> PROBLEM STATEMENT: Could you reproduce, word for word, the part of the 2027 Asia Cup article below that opens with the words containing "The 2027 Asia" and closes with "the ODI format."?

> READING TEXT:

2027 Asia Cup
- Dates: 18 June – 4 July 2027
- Administrator: Asian Cricket Council
- Cricket format: One Day International
- Tournament format(s): Group stage and Knockout
- Host: Bangladesh
- Participants: 6
- Matches: 13
- Official website: asiancricket.org

= 2027 Asia Cup =

The 2027 Asia Cup, also known as the Men's Asia Cup 2027, will be the 18th edition of the Asia Cup, a cricket tournament organised by the Asian Cricket Council (ACC). It is scheduled to be held in Bangladesh from 18 June to 4 July 2027, and will be played in the One Day International (ODI) format.

== Background ==
The Asia Cup is played in alternating formats. The 2023 Asia Cup was played in ODI format and co-hosted by Pakistan and Sri Lanka while the 2025 Asia Cup was played as a T20I tournament. Hence, the 2027 edition will revert to the ODI format.

> INFORMATION PROVIDED:
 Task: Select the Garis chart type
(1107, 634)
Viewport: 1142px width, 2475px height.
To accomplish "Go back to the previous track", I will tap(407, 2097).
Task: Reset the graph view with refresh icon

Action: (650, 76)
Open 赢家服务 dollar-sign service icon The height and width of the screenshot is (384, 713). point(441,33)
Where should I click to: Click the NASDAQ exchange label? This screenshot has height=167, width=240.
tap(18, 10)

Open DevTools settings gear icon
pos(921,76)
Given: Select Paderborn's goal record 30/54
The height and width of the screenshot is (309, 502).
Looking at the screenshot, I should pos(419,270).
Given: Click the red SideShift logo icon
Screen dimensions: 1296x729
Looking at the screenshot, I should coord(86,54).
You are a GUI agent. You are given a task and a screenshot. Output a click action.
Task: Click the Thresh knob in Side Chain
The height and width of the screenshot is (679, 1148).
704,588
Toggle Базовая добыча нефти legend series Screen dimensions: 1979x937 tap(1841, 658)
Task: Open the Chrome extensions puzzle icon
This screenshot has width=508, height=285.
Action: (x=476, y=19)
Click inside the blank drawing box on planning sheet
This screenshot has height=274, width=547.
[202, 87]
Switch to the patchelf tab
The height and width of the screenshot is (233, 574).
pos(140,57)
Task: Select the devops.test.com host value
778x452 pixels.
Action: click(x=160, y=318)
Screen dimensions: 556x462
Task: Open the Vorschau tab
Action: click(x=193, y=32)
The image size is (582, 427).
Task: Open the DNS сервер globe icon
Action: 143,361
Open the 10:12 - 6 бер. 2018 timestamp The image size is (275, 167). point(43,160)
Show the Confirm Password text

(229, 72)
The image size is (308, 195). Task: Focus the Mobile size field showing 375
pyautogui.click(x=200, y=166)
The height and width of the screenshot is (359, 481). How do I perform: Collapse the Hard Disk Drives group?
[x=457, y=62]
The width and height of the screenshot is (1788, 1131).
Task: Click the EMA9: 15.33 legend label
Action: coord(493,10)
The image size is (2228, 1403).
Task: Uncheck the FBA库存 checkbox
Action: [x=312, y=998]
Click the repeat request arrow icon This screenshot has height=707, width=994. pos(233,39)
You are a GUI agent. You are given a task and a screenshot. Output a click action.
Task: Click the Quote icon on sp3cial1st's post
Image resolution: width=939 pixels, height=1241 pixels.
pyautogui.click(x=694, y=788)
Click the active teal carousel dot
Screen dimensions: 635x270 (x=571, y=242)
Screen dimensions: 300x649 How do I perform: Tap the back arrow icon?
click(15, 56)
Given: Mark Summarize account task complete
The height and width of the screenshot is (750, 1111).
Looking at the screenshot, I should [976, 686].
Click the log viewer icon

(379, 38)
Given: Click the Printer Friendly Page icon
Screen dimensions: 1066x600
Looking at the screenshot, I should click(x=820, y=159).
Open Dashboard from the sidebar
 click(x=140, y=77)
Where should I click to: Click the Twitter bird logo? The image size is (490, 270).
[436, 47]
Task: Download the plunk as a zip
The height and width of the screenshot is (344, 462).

> REPLY:
The 2027 Asia Cup, also known as the Men's Asia Cup 2027, will be the 18th edition of the Asia Cup, a cricket tournament organised by the Asian Cricket Council (ACC). It is scheduled to be held in Bangladesh from 18 June to 4 July 2027, and will be played in the One Day International (ODI) format.

== Background ==
The Asia Cup is played in alternating formats. The 2023 Asia Cup was played in ODI format and co-hosted by Pakistan and Sri Lanka while the 2025 Asia Cup was played as a T20I tournament. Hence, the 2027 edition will revert to the ODI format.